Companies of all sizes are putting semi-formal mentoring schemes in place as a step to building development into everyday work. An employee’s manager will always have a pivotal role in their development. The addition of a mentor (who doesn’t also have responsibility for directing their work and managing their performance) can add a freedom to development discussions and a more rounded approach to keep development in focus.
Mentorship is not a new idea. Traditionally a senior employee mentors a junior colleague to draw out career aspirations, offer guidance and connections, as well as the general wisdom of experience. In less hierarchical organisations this can happen at any level, particularly where there is a specific skill or experience in focus. Some companies even call it ‘reverse mentoring’ where hierarchical barriers need to be broken down. Regardless of the focus, there are 5 key elements to making mentoring successful:
1: Having the specific goal in mind.
Mentoring can achieve many things. These include developing specific skills and capabilities, achieving a professional goal, someone to provide accountability for development plans or help refining career options. It is however rare for mentoring to be able to achieve ALL of these things. When an employee requests a mentor it is important to establish what they want to get out of the relationship. This can ensure that they are realistic in what it can achieve (and that they know it’s not a personal career genie) and the right mentor can be selected accordingly. This also ensures that the organisation can make an informed decision as to whether it is a good use of time for the mentor and mentee, and what the return on that investment is likely to be.

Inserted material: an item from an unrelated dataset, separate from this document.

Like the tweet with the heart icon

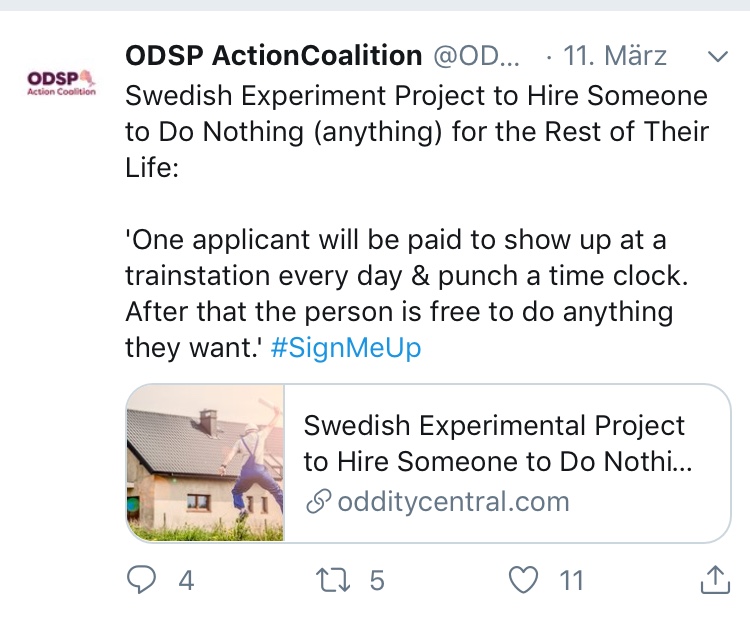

2: Agreeing the rules of engagement.
A simple agreement can help to set the parameters of mentoring, ensure that it is clear most of the responsibility sits with the mentee, and that time is used effectively.
3: Assigning mentors consciously.
This can be challenging in a small organisation without endless supply of perfect mentors. Being specific about the goal can help to determine who would be most appropriate though, and can even mean that it is possible to look outside of the organisation and approach a wider network to find someone who can help with something specific. It is always worth remembering that the skills to be a good mentor can differ from the skills to be a good manager, if that widens the potential net.
4: Making it part of their role.
Whether someone is a mentor or mentee, it is important to remember that if they are to make it successful it needs both time and mental energy. Assuming that the organisation is clear on the goals of the mentoring relationship and time commitments (as per 1 and 2 above) then it should be possible to prioritise these activities along with other core elements of their role. If it is not then reconsider making the commitment in the first place.
5: Launching a new scheme.
I am always cautious of “launching” something like a mentoring scheme, even if you do have a large bank of potential mentors and mentees chomping at the bit. It can give the idea of fireworks that are going to fizzle out, or a one-time event. Instead it can be sensible to identify one or two individuals who would benefit from mentoring and set that up initially, reviewing for lessons learnt. If it’s successful then more requests will inevitably come out of the woodwork or further potential partnerships can be identified. This organic, or at least gradual growth, can help to truly embed mentoring as part of the organisation’s approach to development. That in itself can be a real competitive advantage.